#### [Work request]
Return exactly the lines of the records below, starting at the line that contains "Instruction: Click the" and ending at the line that contains "Task: Create a new layer in Layers panel", with both of those lines kept.

Task inputs section start

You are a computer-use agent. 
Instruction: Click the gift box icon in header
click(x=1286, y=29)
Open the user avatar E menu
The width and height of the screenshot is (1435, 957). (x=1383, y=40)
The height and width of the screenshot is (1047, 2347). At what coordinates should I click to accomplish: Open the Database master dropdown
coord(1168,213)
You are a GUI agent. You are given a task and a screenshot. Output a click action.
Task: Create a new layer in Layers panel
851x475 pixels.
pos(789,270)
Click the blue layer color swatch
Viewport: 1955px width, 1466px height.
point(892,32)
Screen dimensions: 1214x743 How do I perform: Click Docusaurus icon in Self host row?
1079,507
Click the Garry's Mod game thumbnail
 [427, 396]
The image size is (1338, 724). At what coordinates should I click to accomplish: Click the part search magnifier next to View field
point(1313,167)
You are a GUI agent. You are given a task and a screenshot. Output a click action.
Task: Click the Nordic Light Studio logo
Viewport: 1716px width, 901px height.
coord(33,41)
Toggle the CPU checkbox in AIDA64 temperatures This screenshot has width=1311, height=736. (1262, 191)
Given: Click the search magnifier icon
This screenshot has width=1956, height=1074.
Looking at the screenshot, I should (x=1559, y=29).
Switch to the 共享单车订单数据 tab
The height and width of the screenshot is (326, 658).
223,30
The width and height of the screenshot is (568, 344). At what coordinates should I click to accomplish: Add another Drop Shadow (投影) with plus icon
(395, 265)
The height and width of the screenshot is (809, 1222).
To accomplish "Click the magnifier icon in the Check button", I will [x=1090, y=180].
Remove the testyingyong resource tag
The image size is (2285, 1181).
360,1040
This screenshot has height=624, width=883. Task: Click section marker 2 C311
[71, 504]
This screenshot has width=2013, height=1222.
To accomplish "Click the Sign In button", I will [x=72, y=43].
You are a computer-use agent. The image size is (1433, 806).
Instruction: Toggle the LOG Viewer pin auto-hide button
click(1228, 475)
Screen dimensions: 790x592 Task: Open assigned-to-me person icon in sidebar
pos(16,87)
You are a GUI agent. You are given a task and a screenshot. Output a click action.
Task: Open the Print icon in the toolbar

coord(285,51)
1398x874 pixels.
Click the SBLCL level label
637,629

Task inputs section end

#### [Output for this task]
Instruction: Click the gift box icon in header
click(x=1286, y=29)
Open the user avatar E menu
The width and height of the screenshot is (1435, 957). (x=1383, y=40)
The height and width of the screenshot is (1047, 2347). At what coordinates should I click to accomplish: Open the Database master dropdown
coord(1168,213)
You are a GUI agent. You are given a task and a screenshot. Output a click action.
Task: Create a new layer in Layers panel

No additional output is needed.